It proposes a number of possible recreational measures, which can be broken down into those which would establish a fixed minimum size of either 35 or 36 inches, and those which would create a so-called “slot” limit that allows anglers to keep bass falling within a relatively narrow size range, and requires them to release all other fish that fall either below or above the designated legal “slot.”

Slot limits have long been promoted by conservation-minded anglers, who believe that there would be benefits to protecting the larger, more fecund females, and focus harvest on smaller fish.  Such anglers point to the supposed success of slot limits in southern red drum and snook fisheries, and argue that such limits would be beneficial for striped bass as well.

Maine adopted a sort of slot limit in the late 1990s, which it didn’t abandon until 2015, after Addendum IV to Amendment 6 to the Interstate Fishery Management Plan for Atlantic Striped Bass required all coastal states to reduce striped bass fishing mortality by 25 percent.  At that point Maine joined New York and the other New England states in adopting a 28-inch minimum size.  

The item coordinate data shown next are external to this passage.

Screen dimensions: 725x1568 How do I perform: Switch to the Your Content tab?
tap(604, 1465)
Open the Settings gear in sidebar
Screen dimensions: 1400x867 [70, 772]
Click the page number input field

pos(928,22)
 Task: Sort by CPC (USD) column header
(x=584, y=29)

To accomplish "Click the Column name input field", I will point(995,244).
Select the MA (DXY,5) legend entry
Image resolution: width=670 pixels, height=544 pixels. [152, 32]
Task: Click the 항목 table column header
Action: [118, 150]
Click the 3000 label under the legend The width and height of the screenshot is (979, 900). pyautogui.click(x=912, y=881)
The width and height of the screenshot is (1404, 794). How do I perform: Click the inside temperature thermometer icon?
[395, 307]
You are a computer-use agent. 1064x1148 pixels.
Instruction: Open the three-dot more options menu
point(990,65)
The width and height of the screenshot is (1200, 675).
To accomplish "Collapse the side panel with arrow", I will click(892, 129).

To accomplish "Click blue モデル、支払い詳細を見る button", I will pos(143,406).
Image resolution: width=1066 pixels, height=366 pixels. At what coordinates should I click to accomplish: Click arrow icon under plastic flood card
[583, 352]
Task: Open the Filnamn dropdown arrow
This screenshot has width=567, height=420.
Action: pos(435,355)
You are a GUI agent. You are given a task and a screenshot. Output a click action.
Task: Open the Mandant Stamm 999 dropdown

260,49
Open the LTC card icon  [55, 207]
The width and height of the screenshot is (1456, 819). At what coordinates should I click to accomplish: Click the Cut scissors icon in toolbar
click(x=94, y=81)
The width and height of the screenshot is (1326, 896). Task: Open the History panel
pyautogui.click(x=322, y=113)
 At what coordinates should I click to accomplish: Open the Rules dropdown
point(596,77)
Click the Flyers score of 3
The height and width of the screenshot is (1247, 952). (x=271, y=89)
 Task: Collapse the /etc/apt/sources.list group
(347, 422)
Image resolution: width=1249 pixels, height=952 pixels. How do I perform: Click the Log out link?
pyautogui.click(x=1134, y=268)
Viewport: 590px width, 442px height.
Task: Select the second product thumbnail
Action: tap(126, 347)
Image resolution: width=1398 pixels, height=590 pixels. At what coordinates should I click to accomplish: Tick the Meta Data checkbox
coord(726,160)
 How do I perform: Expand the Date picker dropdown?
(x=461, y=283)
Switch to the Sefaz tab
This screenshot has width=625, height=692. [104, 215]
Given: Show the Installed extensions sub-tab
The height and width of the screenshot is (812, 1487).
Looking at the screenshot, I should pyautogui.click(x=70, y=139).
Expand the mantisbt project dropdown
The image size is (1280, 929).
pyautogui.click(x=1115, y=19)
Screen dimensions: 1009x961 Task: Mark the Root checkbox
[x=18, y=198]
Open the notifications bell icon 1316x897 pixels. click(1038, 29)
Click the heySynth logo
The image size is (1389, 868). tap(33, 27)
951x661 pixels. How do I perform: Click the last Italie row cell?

Maine’s erstwhile slot, which allowed anglers to take one striped bass per day that measured between either 20 to 26 inches, or one measuring at least 40 inches, was anything but a conservation measure.  Because of the detrimental impact of taking immature, 20 to 26-inch fish on the striped bass stock, Maine was forced to reduce its bag limit to a single fish at a time when the ASMFC still permitted all other states to maintain a 2-fish bag limit and a 28-inch minimum size.

The slot limits proposed by Addendum VI don’t create the same problems as the former Maine slot, as none of the coastal slot limits proposed feature a minimum size of less than 28 inches (proposed Chesapeake Bay slots do, but those must be considered separately, as Chesapeake anglers have been traditionally permitted to harvest smaller, and often immature, striped bass).

It’s not clear what anglers really think about slot limits for stripers. 



Moving farther south, 24 anglers in Connecticut spoke in favor of fixed size limits, while 13 favored slots.  In New York, which saw the largest turnout of any state, 17 anglers spoke in favor of a fixed 35-inch minimum size, while just 2 supported a slot.  The ASMFC’s meeting summary noted that, in New York, 

“The shore and private angler sector generally favors a 35” minimum size while the for-hire/party boat sector generally does not support a 35” minimum size.”
Slots fared somewhat better in New Jersey, with 11 persons speaking in support, although the majority—16 anglers—still preferred a fixed minimum size.  Delaware saw few anglers turn out; two spoke in favor or a fixed minimum size, none supported slots.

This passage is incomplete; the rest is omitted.